Rewrite the lines below with every occurrence of "agent" changed to "assistant" and nothing else altered. Omit the pictures from your output.
####
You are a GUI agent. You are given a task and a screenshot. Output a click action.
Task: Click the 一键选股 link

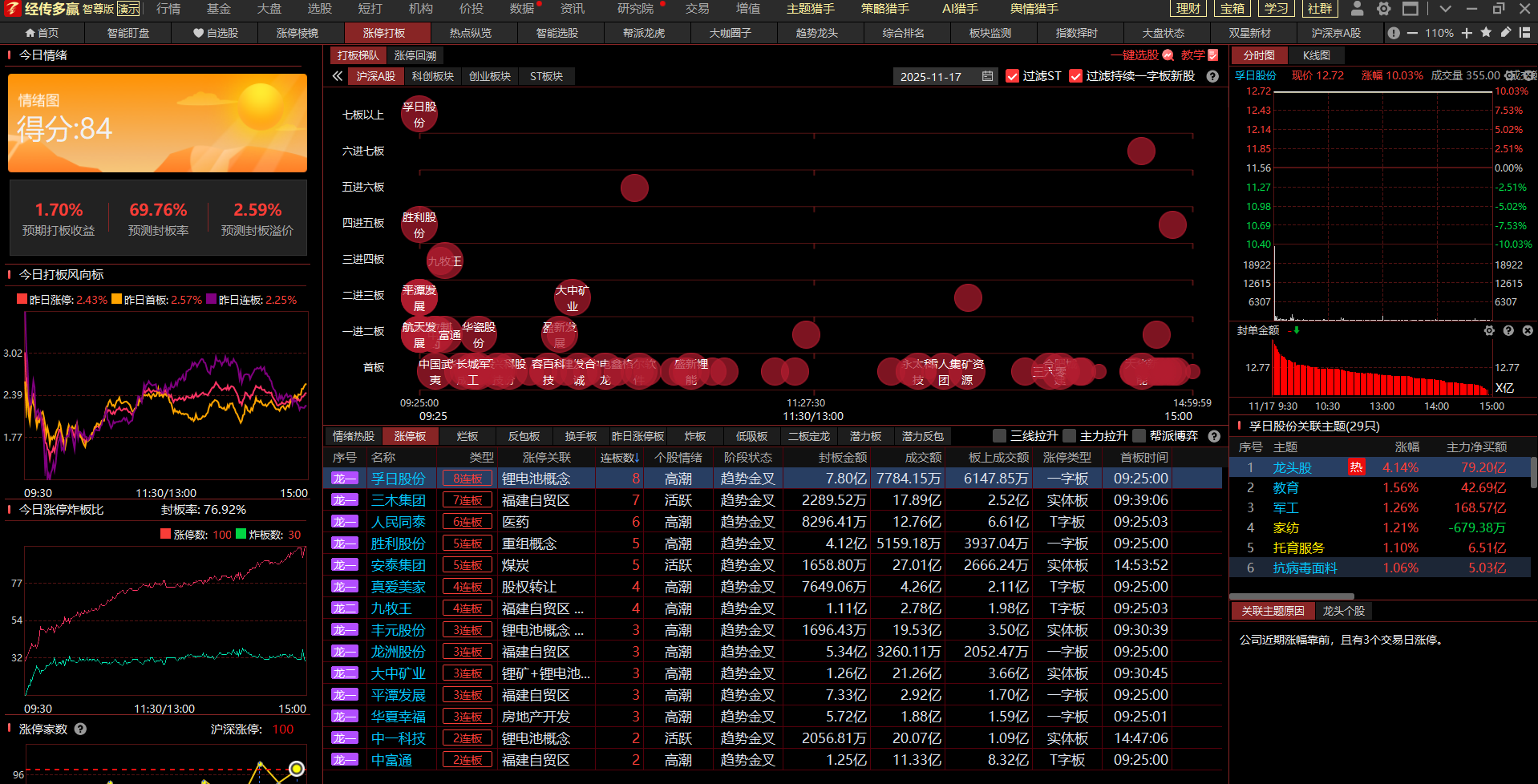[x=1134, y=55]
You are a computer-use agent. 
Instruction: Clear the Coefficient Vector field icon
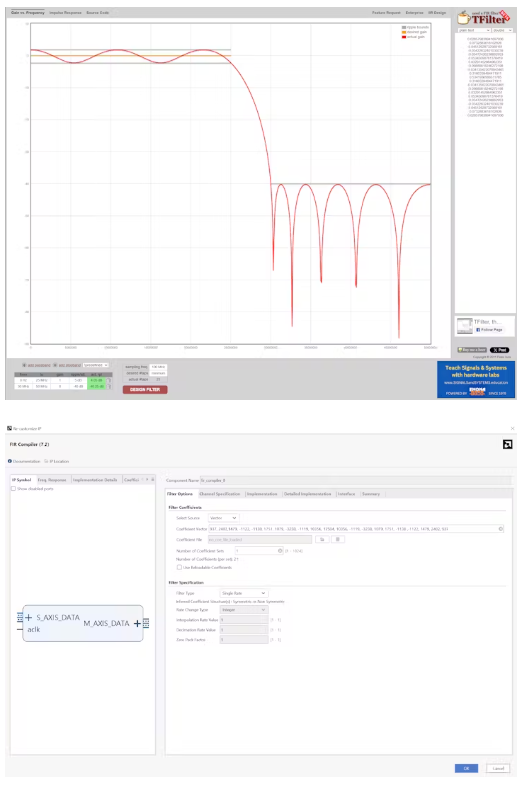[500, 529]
####
Solution for this exercise —
You are a GUI assistant. You are given a task and a screenshot. Output a click action.
Task: Click the 一键选股 link

[x=1134, y=55]
You are a computer-use assistant. 
Instruction: Clear the Coefficient Vector field icon
[500, 529]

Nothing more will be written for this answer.